Je ne suis pas fataliste. Je suis bien ici à Auber. Avec le staff et les coureurs, nous faisons notre maximum tous ensemble. Mais mon objectif n’est pas de passer dix ans dans cette équipe. Je veux passer en ProTeam ou pourquoi pas en WorldTeam. Si je suis mis dans les meilleures conditions, je me dis que j’ai les capacités pour faire un bon équipier au plus haut-niveau. Il y a moyen d’aller chercher cette place. Je ne vais jamais être le genre de coureur qui va gagner énormément de courses.
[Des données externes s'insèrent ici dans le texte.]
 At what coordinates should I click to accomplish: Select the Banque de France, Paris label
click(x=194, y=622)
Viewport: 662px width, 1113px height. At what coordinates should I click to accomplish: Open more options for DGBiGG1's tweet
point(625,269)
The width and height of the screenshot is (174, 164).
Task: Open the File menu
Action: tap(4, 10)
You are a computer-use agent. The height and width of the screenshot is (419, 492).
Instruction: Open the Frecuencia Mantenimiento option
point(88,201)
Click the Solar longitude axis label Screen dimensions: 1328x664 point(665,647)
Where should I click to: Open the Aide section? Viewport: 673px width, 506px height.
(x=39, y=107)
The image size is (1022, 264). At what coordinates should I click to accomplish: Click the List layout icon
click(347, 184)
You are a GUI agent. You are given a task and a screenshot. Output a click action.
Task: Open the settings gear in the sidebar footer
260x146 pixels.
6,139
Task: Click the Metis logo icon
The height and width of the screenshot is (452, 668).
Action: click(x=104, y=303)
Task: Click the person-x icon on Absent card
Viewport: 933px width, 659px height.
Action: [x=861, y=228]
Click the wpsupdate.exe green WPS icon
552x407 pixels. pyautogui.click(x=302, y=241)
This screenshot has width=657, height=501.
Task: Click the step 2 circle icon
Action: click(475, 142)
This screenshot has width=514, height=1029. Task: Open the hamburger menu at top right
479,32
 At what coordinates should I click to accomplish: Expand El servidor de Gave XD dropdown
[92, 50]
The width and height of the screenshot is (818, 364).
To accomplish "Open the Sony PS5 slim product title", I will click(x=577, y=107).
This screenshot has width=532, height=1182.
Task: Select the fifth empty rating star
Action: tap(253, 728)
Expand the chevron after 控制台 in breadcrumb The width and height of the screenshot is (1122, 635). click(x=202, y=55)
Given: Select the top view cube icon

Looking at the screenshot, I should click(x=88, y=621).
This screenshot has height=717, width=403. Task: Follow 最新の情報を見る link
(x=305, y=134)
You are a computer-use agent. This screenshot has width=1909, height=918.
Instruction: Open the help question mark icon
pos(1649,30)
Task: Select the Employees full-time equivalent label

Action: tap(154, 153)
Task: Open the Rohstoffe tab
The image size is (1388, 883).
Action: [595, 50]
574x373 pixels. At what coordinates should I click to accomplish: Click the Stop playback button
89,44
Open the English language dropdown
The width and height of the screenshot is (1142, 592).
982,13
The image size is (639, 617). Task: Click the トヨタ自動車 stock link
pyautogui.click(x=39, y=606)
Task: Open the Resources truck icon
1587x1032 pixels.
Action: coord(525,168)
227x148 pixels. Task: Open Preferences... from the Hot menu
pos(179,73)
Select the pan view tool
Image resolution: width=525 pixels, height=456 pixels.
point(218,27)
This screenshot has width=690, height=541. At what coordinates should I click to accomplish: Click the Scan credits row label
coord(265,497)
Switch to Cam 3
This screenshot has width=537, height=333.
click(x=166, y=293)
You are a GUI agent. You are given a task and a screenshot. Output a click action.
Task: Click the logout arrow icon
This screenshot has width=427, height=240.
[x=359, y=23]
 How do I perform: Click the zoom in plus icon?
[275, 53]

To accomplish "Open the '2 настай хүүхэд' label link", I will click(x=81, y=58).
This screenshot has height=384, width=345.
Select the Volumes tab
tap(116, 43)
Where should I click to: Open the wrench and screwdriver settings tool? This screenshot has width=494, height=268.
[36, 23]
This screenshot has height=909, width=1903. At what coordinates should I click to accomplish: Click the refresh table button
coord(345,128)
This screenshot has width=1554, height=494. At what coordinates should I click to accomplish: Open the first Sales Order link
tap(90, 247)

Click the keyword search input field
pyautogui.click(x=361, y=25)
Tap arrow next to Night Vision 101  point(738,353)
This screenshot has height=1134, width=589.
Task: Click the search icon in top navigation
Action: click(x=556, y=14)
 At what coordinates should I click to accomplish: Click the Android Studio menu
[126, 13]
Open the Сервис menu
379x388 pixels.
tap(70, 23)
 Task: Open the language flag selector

D’ailleurs, déjà chez les amateurs, je ne gagnais pas beaucoup. Au sprint, je suis battu et en bosses, on va plus vite que moi aussi. Je n’ai pas 1000 options. Moi, je veux montrer que je suis un garçon solide et que je peux aider des leaders en moyenne montagne, sur le plat, sur des Classiques… Bien sûr, si l’occasion de performer se présente sur une course, il va falloir y aller. Mais j’espère surtout que certains dirigeants seront sensibles à mon profil. Je me vois bien faire une carrière d’équipier dans une grosse structure.

Comment faire valoir ces qualités-là cette saison ?
C’est toute la problématique de ce cheminement… Ce travail de l’ombre n’est pas toujours apprécié à sa juste valeur. Tu ne passes pas forcément à la télé, c’est délicat. Mais j’ai un agent qui est aussi là pour m’aider à mettre ces qualités en avant et j’espère qu’un manager remarquera ce dont je suis capable. Avec le staff d’Auber, on met tout en œuvre pour réussir car leur but n’est pas non plus de me garder éternellement dans l’équipe. Mais c’est surtout entre mes mains, c’est à moi de prouver.